Born in Mississippi in 1911, Johnson knew little commercial or critical success during his lifetime, and yet is now considered a master of his art, his art being the Delta blues.
His style is raw and gritty as he imitates a whole group playing at once, famously inducing Rolling Stones guitarist Keith Richards to remark “Who’s the other guy playing with him“, not realising Johnson was playing everything at once.
Playing the bass with his thumb, slide and chordal lines with his fingers and singing over the top, Johnson is a true master. He is associated with the Faustian myth that he sold his soul to the devil at the crossroads in order to play the guitar.

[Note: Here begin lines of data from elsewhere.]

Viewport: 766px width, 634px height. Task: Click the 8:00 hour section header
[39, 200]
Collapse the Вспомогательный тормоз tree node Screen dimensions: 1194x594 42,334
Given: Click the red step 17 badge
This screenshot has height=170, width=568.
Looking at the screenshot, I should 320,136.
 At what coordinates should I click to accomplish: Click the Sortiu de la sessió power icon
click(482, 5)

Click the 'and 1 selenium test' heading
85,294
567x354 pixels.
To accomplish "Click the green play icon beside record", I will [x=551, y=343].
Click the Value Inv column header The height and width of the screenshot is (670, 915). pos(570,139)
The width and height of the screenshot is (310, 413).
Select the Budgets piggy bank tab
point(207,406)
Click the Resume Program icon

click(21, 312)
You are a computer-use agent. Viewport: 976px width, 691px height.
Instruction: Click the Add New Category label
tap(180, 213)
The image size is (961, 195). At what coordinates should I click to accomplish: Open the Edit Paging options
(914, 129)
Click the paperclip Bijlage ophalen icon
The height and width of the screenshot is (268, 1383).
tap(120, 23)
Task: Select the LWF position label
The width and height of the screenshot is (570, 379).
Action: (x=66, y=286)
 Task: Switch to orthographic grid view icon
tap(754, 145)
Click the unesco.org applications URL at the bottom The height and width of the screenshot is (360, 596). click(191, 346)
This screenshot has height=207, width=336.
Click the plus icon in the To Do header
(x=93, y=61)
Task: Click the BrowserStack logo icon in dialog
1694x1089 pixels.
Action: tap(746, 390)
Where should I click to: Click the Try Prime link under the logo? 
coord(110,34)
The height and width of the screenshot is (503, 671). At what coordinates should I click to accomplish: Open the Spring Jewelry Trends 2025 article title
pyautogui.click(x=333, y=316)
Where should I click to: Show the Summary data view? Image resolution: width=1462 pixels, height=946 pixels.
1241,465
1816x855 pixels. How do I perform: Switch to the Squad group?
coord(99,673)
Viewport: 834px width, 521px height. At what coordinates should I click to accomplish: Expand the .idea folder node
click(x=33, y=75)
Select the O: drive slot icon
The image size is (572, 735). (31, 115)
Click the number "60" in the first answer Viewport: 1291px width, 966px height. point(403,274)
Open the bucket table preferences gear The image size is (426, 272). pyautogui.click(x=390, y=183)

Legend has it that as a younger man he was an embarrassingly bad guitarist, but then disappeared for some time, and on his return had magically acquired a mastery of the instrument.
Johnson himself seems to have spurred on this myth, recording such songs as ‘Hellhound on my Trail‘, and writing and recording ‘Crossroads‘, referring to the place where he allegedly sold his soul:
It is worth comparing this version of this song with Clapton’s version (with Cream) from the 1960’s to hear the evolution of blues music up to this time.
It is also worth comparing his version of the blues standard ‘Sweet Home Chicago‘ with the Blues Brothers’ version.
There are only two undisputed photos of Johnson in existence, and he recorded relatively little during his short lifetime. He died very young at the age of 27, but there is some disagreement as to what was the cause and even where he is buried. Listed at #71 on the Rolling Stones 100 greatest guitarists of all time his 29 recordings have had an immense influence on popular music from the 20th century (and thus the 21st).
Bob Dylan poetically suggests that “When Johnson started singing, he seemed like a guy who could have sprung from the head of Zeus in full armor.” ― Chronicles, Volume One
Perhaps the most poignant quote is that of Eric Clapton, simply describing Robert Johnson as “The most important blues singer that ever lived“.